[Records in a dataset]
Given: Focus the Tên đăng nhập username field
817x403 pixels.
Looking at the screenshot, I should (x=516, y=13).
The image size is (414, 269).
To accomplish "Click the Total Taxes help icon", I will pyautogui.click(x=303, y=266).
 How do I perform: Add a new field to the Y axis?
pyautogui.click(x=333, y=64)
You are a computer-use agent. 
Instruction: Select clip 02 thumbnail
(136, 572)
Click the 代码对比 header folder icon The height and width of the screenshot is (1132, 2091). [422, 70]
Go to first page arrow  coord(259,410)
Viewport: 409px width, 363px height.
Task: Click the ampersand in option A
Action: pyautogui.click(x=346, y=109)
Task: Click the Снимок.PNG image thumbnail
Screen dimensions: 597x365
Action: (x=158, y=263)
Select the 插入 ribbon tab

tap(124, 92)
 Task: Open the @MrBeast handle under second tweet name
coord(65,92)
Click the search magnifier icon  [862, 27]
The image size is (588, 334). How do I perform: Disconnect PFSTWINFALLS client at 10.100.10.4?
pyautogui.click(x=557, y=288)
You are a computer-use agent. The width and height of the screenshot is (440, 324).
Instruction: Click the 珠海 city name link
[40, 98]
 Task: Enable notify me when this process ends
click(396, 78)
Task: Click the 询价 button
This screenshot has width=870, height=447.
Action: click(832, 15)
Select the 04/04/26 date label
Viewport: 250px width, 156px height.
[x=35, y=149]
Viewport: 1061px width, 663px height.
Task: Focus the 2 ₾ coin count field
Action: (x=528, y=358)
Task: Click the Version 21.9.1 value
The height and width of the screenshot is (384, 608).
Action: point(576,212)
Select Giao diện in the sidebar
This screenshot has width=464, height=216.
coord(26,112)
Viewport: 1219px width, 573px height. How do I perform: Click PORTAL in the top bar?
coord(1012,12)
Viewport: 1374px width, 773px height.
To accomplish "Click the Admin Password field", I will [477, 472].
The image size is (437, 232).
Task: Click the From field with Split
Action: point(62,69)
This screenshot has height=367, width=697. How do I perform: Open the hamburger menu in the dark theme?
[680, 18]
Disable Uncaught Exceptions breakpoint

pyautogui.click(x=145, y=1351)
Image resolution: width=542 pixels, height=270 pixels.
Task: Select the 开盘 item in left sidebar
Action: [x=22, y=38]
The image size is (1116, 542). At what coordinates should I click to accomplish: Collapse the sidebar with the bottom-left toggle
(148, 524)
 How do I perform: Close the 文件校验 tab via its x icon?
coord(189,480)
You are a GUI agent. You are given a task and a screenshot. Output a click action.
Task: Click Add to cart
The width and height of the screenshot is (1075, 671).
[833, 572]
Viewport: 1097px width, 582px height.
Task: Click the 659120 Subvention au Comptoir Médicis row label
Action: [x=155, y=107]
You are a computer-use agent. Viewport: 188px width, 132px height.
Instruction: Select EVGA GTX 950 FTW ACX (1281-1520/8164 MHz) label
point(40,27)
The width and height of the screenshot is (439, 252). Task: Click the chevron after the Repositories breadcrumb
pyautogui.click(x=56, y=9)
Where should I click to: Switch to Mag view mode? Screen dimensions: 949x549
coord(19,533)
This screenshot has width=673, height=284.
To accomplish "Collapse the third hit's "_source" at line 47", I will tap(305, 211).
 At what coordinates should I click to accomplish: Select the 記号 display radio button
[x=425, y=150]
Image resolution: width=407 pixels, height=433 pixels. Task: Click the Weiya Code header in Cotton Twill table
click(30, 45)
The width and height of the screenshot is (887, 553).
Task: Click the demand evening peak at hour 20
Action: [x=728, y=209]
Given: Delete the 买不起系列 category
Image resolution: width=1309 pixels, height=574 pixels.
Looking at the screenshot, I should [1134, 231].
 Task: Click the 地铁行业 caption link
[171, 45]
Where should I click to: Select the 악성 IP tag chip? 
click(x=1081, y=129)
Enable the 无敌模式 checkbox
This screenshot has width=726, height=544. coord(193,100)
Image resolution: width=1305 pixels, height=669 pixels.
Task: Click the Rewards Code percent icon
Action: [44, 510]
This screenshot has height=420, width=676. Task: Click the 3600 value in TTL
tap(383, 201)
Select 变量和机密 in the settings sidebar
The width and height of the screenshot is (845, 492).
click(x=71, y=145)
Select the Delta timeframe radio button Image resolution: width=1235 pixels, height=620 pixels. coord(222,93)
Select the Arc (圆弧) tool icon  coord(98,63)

◆ Task instructions: Lay out the items from the line containing "Go to first" through the line containing "coord(189,480)" as a Markdown table. Use the columns Row and Line, number each row, and leave out blank lines.

◆ Solution:
| Row | Line |
|---|---|
| 1 | Go to first page arrow  coord(259,410) |
| 2 | Viewport: 409px width, 363px height. |
| 3 | Task: Click the ampersand in option A |
| 4 | Action: pyautogui.click(x=346, y=109) |
| 5 | Task: Click the Снимок.PNG image thumbnail |
| 6 | Screen dimensions: 597x365 |
| 7 | Action: (x=158, y=263) |
| 8 | Select the 插入 ribbon tab |
| 9 | tap(124, 92) |
| 10 |  Task: Open the @MrBeast handle under second tweet name |
| 11 | coord(65,92) |
| 12 | Click the search magnifier icon  [862, 27] |
| 13 | The image size is (588, 334). How do I perform: Disconnect PFSTWINFALLS client at 10.100.10.4? |
| 14 | pyautogui.click(x=557, y=288) |
| 15 | You are a computer-use agent. The width and height of the screenshot is (440, 324). |
| 16 | Instruction: Click the 珠海 city name link |
| 17 | [40, 98] |
| 18 |  Task: Enable notify me when this process ends |
| 19 | click(396, 78) |
| 20 | Task: Click the 询价 button |
| 21 | This screenshot has width=870, height=447. |
| 22 | Action: click(832, 15) |
| 23 | Select the 04/04/26 date label |
| 24 | Viewport: 250px width, 156px height. |
| 25 | [x=35, y=149] |
| 26 | Viewport: 1061px width, 663px height. |
| 27 | Task: Focus the 2 ₾ coin count field |
| 28 | Action: (x=528, y=358) |
| 29 | Task: Click the Version 21.9.1 value |
| 30 | The height and width of the screenshot is (384, 608). |
| 31 | Action: point(576,212) |
| 32 | Select Giao diện in the sidebar |
| 33 | This screenshot has width=464, height=216. |
| 34 | coord(26,112) |
| 35 | Viewport: 1219px width, 573px height. How do I perform: Click PORTAL in the top bar? |
| 36 | coord(1012,12) |
| 37 | Viewport: 1374px width, 773px height. |
| 38 | To accomplish "Click the Admin Password field", I will [477, 472]. |
| 39 | The image size is (437, 232). |
| 40 | Task: Click the From field with Split |
| 41 | Action: point(62,69) |
| 42 | This screenshot has height=367, width=697. How do I perform: Open the hamburger menu in the dark theme? |
| 43 | [680, 18] |
| 44 | Disable Uncaught Exceptions breakpoint |
| 45 | pyautogui.click(x=145, y=1351) |
| 46 | Image resolution: width=542 pixels, height=270 pixels. |
| 47 | Task: Select the 开盘 item in left sidebar |
| 48 | Action: [x=22, y=38] |
| 49 | The image size is (1116, 542). At what coordinates should I click to accomplish: Collapse the sidebar with the bottom-left toggle |
| 50 | (148, 524) |
| 51 |  How do I perform: Close the 文件校验 tab via its x icon? |
| 52 | coord(189,480) |